### THE DATA
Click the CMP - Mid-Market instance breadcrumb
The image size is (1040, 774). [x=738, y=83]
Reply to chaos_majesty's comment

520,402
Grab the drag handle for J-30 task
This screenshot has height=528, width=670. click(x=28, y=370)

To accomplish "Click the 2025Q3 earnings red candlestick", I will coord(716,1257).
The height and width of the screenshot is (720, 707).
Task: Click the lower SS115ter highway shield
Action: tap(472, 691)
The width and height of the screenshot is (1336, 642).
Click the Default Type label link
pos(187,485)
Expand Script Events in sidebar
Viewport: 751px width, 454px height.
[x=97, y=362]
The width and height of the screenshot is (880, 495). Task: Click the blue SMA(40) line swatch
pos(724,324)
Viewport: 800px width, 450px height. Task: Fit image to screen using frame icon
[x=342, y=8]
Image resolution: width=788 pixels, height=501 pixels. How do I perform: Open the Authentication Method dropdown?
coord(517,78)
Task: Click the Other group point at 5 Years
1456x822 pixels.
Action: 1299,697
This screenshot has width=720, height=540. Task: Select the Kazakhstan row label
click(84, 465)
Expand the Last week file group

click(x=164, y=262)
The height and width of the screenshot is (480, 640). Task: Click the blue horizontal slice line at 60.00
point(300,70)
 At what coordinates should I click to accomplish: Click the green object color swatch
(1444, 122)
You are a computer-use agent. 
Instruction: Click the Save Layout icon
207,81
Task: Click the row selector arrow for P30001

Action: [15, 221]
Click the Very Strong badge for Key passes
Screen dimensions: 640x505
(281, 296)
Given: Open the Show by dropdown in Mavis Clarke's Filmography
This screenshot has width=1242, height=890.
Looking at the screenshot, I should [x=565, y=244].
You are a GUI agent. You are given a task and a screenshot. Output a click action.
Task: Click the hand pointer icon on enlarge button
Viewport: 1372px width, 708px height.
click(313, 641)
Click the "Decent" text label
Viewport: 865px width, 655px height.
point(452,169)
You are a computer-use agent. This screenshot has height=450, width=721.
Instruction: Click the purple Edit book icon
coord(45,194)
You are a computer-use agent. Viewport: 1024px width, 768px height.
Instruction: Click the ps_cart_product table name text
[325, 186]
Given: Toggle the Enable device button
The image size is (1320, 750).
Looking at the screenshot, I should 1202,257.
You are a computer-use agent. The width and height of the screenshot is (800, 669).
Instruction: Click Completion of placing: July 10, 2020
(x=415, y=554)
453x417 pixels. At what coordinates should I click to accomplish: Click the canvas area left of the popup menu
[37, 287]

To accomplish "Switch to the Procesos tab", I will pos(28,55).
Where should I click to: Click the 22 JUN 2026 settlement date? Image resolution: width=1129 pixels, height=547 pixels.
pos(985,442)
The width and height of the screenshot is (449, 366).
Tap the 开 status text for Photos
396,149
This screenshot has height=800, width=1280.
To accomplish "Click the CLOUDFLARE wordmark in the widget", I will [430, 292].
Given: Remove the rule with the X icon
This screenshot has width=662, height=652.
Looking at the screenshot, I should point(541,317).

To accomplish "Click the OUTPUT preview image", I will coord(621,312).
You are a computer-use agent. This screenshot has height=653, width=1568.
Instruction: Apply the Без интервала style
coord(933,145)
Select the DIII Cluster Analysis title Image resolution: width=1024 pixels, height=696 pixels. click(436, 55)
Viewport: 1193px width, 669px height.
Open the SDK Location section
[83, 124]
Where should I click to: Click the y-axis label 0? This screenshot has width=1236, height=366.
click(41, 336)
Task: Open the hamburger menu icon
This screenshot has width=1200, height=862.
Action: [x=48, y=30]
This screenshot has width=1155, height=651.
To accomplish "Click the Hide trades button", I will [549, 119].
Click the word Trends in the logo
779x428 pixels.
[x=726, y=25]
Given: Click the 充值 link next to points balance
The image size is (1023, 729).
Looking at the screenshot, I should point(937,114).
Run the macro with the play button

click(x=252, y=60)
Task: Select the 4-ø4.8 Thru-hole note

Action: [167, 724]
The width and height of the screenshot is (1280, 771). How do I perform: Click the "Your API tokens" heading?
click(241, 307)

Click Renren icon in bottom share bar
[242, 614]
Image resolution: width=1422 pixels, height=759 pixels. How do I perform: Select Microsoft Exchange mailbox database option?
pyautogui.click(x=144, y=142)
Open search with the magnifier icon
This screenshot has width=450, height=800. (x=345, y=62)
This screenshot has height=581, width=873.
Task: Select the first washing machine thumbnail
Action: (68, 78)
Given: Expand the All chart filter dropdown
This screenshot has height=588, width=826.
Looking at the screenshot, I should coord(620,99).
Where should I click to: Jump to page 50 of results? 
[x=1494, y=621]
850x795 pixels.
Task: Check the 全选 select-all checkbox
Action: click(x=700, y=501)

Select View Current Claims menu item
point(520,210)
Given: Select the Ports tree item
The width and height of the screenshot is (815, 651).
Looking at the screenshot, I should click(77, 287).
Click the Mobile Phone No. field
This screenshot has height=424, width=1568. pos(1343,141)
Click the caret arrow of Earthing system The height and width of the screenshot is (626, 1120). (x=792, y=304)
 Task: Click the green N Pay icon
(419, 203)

### WHAT TO DO
Count how many lines of the listing include "computer". Nothing but the number is wanted.

### FINISHED EXERCISE
5